• **Task to carry out**
Repeat every line below exactly, word for word.

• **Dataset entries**
_____
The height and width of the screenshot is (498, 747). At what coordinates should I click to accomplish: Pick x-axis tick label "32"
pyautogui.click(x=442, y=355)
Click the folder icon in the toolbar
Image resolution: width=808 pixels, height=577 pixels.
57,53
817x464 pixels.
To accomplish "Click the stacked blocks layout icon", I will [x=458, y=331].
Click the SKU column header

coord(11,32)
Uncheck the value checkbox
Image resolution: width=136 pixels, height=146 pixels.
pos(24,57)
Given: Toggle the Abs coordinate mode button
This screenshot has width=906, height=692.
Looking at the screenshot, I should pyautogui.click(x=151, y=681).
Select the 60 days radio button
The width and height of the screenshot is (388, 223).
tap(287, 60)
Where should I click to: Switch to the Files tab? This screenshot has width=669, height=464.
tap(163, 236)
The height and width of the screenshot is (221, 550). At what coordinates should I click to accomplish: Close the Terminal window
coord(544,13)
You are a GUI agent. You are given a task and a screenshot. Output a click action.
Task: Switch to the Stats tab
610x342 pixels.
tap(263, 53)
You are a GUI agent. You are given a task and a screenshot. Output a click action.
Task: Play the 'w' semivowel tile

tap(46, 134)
_____
• **Solution below**
The height and width of the screenshot is (498, 747). At what coordinates should I click to accomplish: Pick x-axis tick label "32"
pyautogui.click(x=442, y=355)
Click the folder icon in the toolbar
Image resolution: width=808 pixels, height=577 pixels.
57,53
817x464 pixels.
To accomplish "Click the stacked blocks layout icon", I will [x=458, y=331].
Click the SKU column header

coord(11,32)
Uncheck the value checkbox
Image resolution: width=136 pixels, height=146 pixels.
pos(24,57)
Given: Toggle the Abs coordinate mode button
This screenshot has width=906, height=692.
Looking at the screenshot, I should pyautogui.click(x=151, y=681).
Select the 60 days radio button
The width and height of the screenshot is (388, 223).
tap(287, 60)
Where should I click to: Switch to the Files tab? This screenshot has width=669, height=464.
tap(163, 236)
The height and width of the screenshot is (221, 550). At what coordinates should I click to accomplish: Close the Terminal window
coord(544,13)
You are a GUI agent. You are given a task and a screenshot. Output a click action.
Task: Switch to the Stats tab
610x342 pixels.
tap(263, 53)
You are a GUI agent. You are given a task and a screenshot. Output a click action.
Task: Play the 'w' semivowel tile

tap(46, 134)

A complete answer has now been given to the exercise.